* [WRITTEN REQUEST]:
Rewrite the stretch of lines from the start through the one containing "(2043, 683)", swapping "person icon" for "avatar" and leaving everything else unchanged.

* [MATERIAL PROVIDED]:

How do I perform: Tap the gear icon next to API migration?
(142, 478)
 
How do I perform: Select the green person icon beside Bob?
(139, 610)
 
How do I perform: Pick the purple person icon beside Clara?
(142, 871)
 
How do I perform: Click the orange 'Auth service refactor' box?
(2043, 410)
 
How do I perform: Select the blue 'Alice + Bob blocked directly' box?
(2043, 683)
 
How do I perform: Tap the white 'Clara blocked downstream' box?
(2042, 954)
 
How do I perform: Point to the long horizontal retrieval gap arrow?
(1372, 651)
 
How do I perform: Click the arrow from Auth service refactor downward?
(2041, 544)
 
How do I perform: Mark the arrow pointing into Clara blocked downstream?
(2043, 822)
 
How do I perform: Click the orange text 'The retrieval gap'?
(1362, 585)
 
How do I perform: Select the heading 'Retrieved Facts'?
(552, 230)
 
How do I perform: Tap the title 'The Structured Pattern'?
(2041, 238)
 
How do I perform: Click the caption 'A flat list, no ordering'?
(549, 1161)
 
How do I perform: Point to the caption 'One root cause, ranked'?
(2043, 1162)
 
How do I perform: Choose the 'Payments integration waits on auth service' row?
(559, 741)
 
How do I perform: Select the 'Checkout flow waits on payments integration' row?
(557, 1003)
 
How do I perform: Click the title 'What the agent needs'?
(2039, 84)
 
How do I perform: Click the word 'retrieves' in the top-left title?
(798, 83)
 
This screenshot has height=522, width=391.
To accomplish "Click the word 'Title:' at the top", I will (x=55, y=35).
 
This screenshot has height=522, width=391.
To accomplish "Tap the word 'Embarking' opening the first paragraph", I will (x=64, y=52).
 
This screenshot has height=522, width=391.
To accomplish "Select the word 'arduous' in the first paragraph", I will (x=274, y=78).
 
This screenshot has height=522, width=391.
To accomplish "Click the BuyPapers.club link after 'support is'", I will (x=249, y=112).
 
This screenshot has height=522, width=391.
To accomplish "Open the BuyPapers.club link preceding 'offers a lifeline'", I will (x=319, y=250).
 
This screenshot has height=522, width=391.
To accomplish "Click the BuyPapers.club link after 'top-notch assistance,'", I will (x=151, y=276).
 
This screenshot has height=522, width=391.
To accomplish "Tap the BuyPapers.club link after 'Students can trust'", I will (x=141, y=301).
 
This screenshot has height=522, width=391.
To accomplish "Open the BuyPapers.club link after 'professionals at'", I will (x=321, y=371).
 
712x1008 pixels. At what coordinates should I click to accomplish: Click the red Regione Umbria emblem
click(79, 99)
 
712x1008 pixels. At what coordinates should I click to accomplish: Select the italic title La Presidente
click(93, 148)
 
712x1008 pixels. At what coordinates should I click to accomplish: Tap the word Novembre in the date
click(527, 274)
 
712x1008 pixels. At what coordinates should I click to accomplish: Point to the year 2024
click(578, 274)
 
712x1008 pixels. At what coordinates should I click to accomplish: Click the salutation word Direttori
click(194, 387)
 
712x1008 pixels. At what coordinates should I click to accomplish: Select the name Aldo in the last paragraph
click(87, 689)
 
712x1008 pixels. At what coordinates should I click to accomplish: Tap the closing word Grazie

* [ANSWER IN FULL]:
How do I perform: Tap the gear icon next to API migration?
(142, 478)
 
How do I perform: Select the green avatar beside Bob?
(139, 610)
 
How do I perform: Pick the purple avatar beside Clara?
(142, 871)
 
How do I perform: Click the orange 'Auth service refactor' box?
(2043, 410)
 
How do I perform: Select the blue 'Alice + Bob blocked directly' box?
(2043, 683)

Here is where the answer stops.